President Donald Trump took steps to withdraw from the Iran nuclear deal — yet another act by Trump in his obsession to destroy or remove any semblance of former President Barack Obama’s legacy, political pundits said.
Kelly Magsamen, vice president for national security and international policy at the Center for American Progress, called the decision dangerous.
“President Trump’s decision to pull out of the Iran nuclear deal is dangerous and could not come at a worse time,” Magsamen said in a news release. “At the same time his administration attempts to resolve one nuclear crisis in East Asia, President Trump has set into motion a second nuclear crisis in the Middle East by putting Iran back on the path to a nuclear weapon. Trump is also isolating the United States from its allies and making clear that the U.S. does not live up to its own agreements.”
Officials at the Center for American Progress argued that it’s important to remember the Iran nuclear deal is working and remains in the U.S. national security interest.
“There is only one reason that President Trump pulled the U.S. out of the Iran deal no matter how he tries to spin it. The sole reason is that President Obama was instrumental in the Iran nuclear deal,” resident Michelle Lieberman wrote. “Trump wants to pretend that Obama was never president of the United States. The Paris climate accord, the Iran nuclear agreement, Obamacare — anything that he had a hand in bringing into reality, Trump wants erased from our consciences.”
Obama criticized Trump’s decision to exit the Iran deal, which CNN called a pillar of Obama’s legacy on foreign policy.

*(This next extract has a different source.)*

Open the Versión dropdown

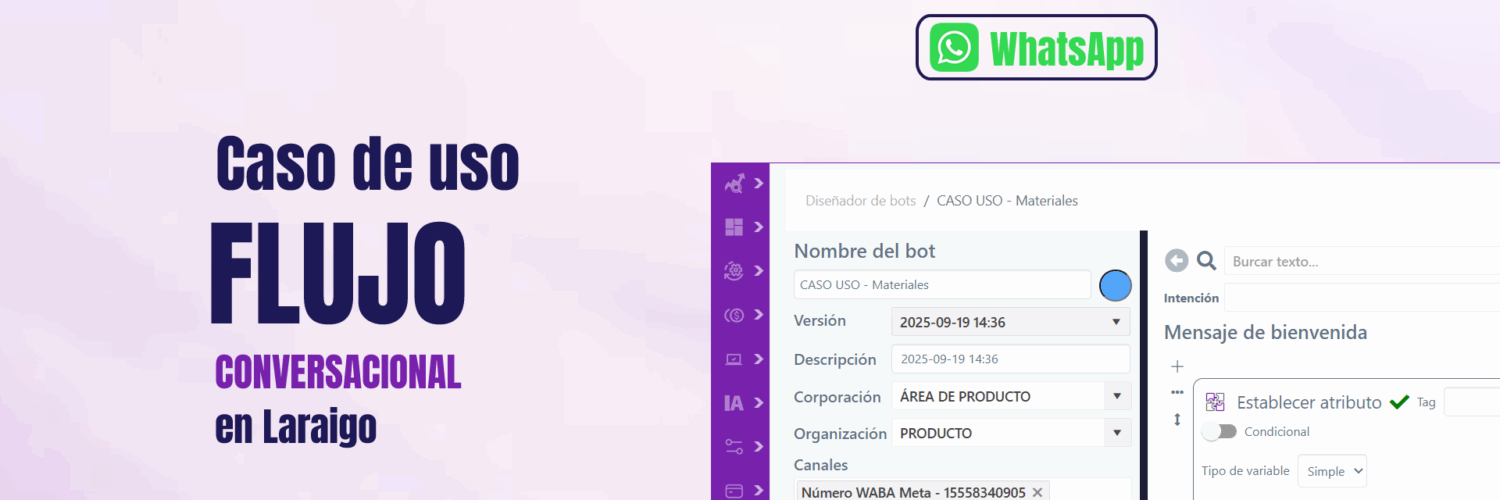coord(1010,322)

“Indeed, at a time when we are all rooting for diplomacy with North Korea to succeed, walking away from the JCPOA risks losing a deal that accomplishes — with Iran — the very outcome that we are pursuing with the North Koreans,” Obama said in a statement. “That is why [Trump’s] announcement is so misguided.”
Trump also announced that he would impose new sanctions on Iran.

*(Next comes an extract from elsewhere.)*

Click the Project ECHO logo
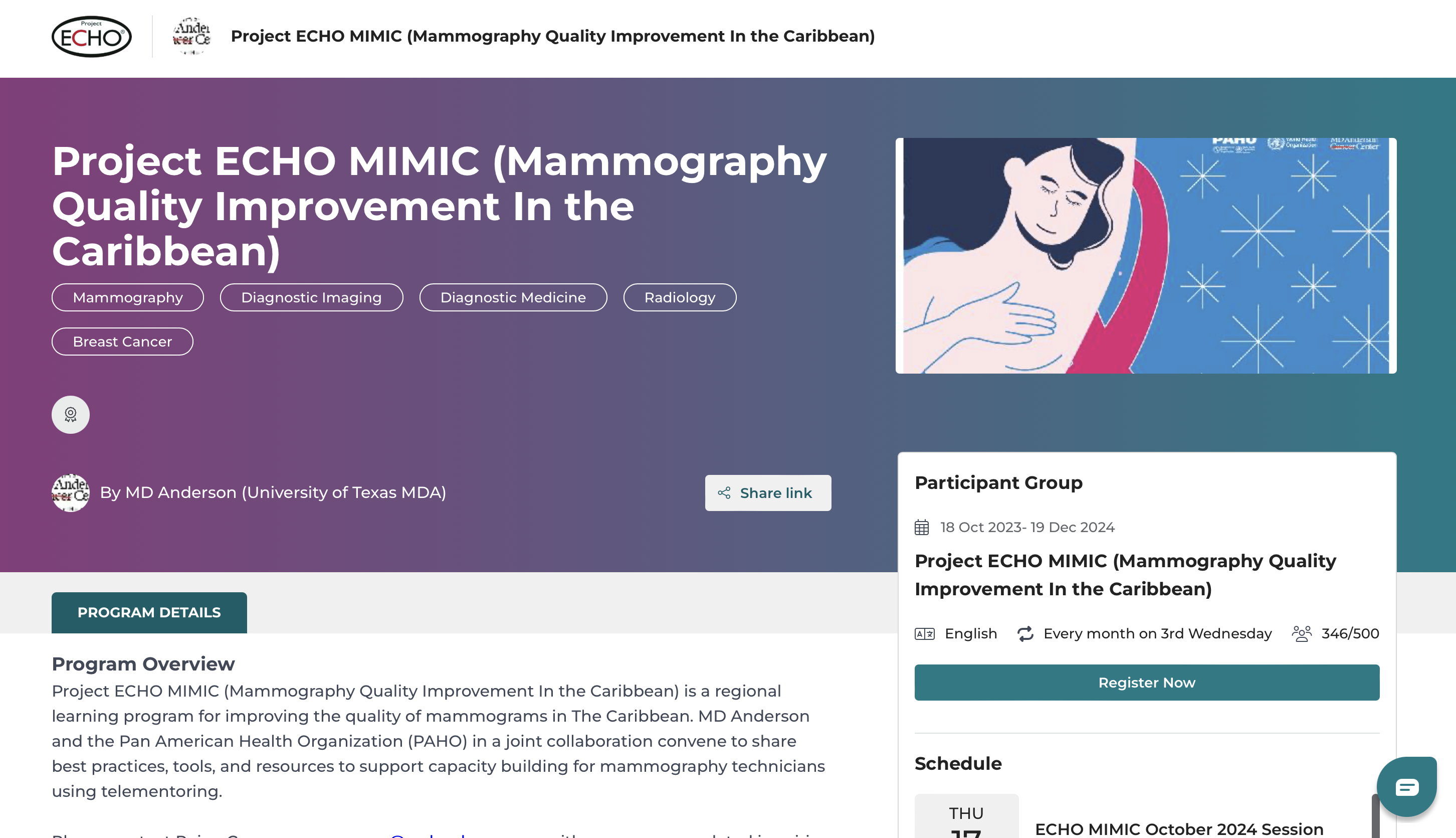The height and width of the screenshot is (838, 1456). tap(91, 36)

In his statement defending the multiparty agreement with Iran, known as the Joint Comprehensive Plan of Action, Obama cited many who support the deal, including the United States’ European allies, and he invoked the support of Defense Secretary James Mattis, who has said it is in the interest of the U.S. to stay in the agreement.
“In a democracy, there will always be changes in policies and priorities from one Administration to the next,” Obama’s statement continued. “But the consistent flouting of agreements that our country is a party to risks eroding America’s credibility, and puts us at odds with the world’s major powers.”
The former president was joined in his disapproval of Trump’s decision by former Vice President Joe Biden and former Secretary of State John Kerry.
Biden said in a statement following Trump’s announcement that the decision is “a profound mistake” and that it would put Iran on the path to developing nuclear weapons without diplomatic recourse.
“This wholly unnecessary crisis could ultimately put the safety of our country and our fellow citizens, including thousands of men and women in uniform serving across the Middle East, at risk by setting us back on a path to war with Iran,” Biden said.
Kerry condemned the move by Trump to abandon the agreement he had helped forge.
“Trump’s announcement weakens our security, breaks America’s word, isolates us from our European allies, puts Israel at greater risk, empowers Iran’s hardliners, and reduces our global leverage to address Tehran’s misbehavior, while damaging the ability of future Administrations to make international agreements,” Kerry said.
In 2015, Iran agreed to a long-term deal on its nuclear program with the P5+1 group of world powers — the U.S., U.K., France, China, Russia and Germany. It came after years of tension over Iran’s alleged efforts to develop a nuclear weapon. Iran insisted that its nuclear program was entirely peaceful, but the international community did not believe that.
Under the accord, Iran agreed to limit its sensitive nuclear activities and allow in international inspectors in return for the lifting of crippling economic sanctions.
“The deal has verifiably prevented Iran from building a bomb and placed severe restrictions on Iranian nuclear activities in perpetuity,” Magsamen said. “This agreement does not require the United States to trust the Iranian government. On the contrary, as Secretary of Defense Jim Mattis recently noted, the agreement ‘is written almost with an assumption that Iran would try to cheat.'”
Sen. Bob Casey said he was also disappointed by Trump’s decision.
“By taking a step that violates the JCPOA, President Trump has taken a drastic step that will increase the possibility of Iran resuming its pursuit of a nuclear weapon and make it much more difficult to reach a diplomatic agreement to constrain North Korea’s nuclear program,” the Pennsylvania Democrat said.